Und ohne Hilfe könnte die Gefahr durch eine Hungersnot jene durch Luftangriffe noch übertreffen. Wie am vergangenen Wochenende in Rafah, bei dem die fünf Monate alten Waseem und Niamhwanda getötet wurden, Zwillinge, auf die ihre Eltern lange gewartet hatten und mit denen diese laut Reuters schließlich elf Jahre nach ihrer Heirat schwanger wurden.
Ihre Mutter Ronya sagte der Nachrichtenagentur: >>Wir haben geschlafen. Wir haben nicht geschossen und wir haben nicht gekämpft. Was ist ihre Schuld? Was ist ihre Schuld? Was ist ihre Schuld?<< […]”1

(Brianna Keilar, CNN-Journalistin – CNN News Central vom 8.3.2024, Twitter-Kanal von Brianna Keilar, 8.3.2024, Übers. Maskenfall)

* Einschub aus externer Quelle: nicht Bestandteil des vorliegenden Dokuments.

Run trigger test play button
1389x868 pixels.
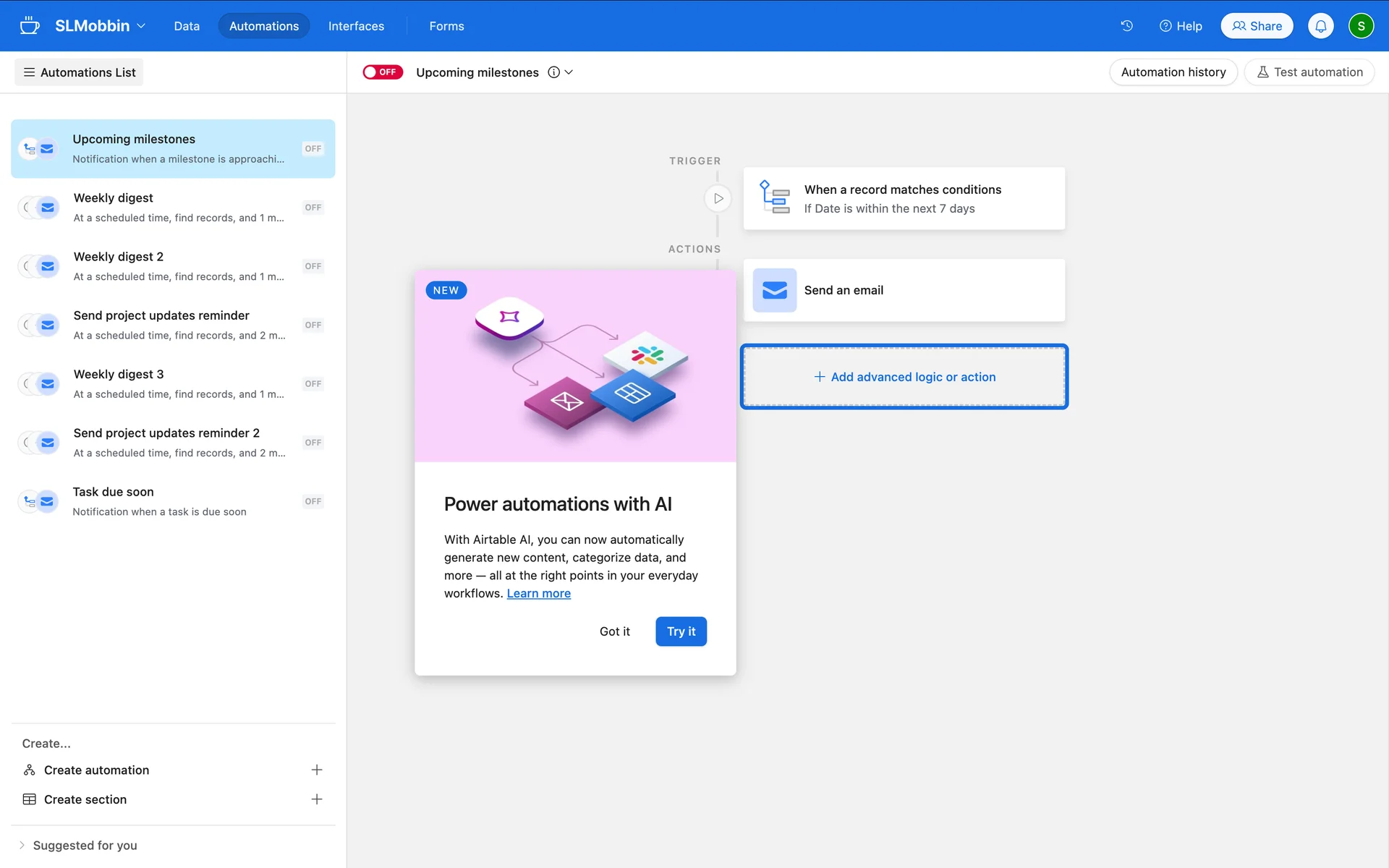coord(718,198)
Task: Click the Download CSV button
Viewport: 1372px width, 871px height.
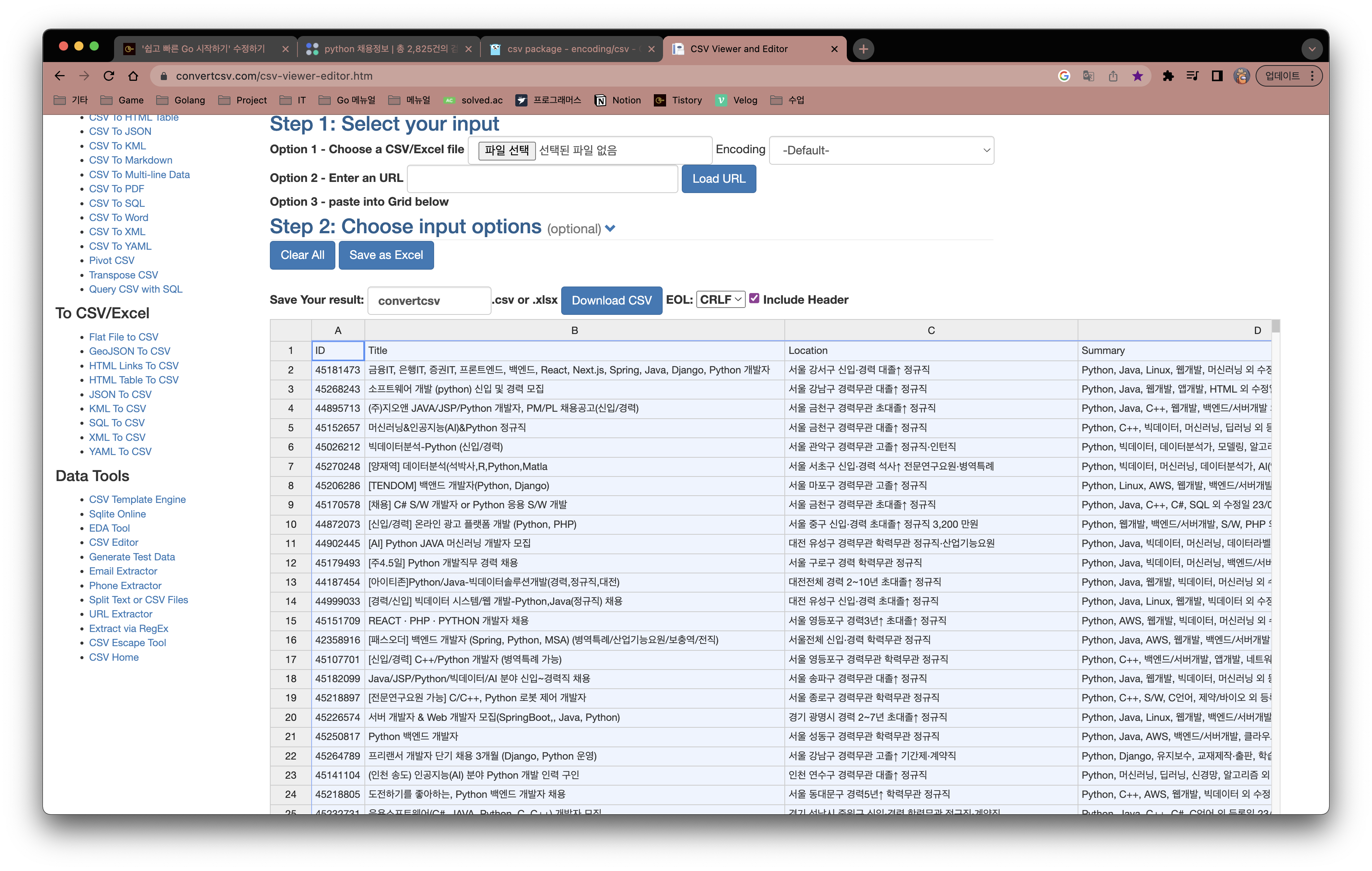Action: click(x=611, y=300)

  1. Anm. JJ: CNN lässt es hier zu, das Leid in Gaza und die Grausamkeit der israelischen Kriegsführung zu erahnen. Deutsche Medien könnten sich ein Beispiel daran nehmen, werden sie jedoch nicht. Und so bleibt nur zu hoffen, dass die übrigen Staaten dieser Welt zunehmend Druck gegen Israel ausüben, um das zu verhindern, von dem der internationale Gerichtshof anerkannt hat, dass es plausible Belege für das Risiko eines Völkermords gibt. Und es bleibt zu hoffen, dass die Mitverantwortlichen aus Politik und Medien hierzulande, wegen der politischen, finanziellen und militärischen Unterstützung Israels, eines Tages strafrechtliche Konsequenzen erfahren werden. Auch Letzteres wird wohl leider nicht so sein. Vielleicht geschehen aber dennoch Wunder, Zeiten ändern sich schließlich rasant. []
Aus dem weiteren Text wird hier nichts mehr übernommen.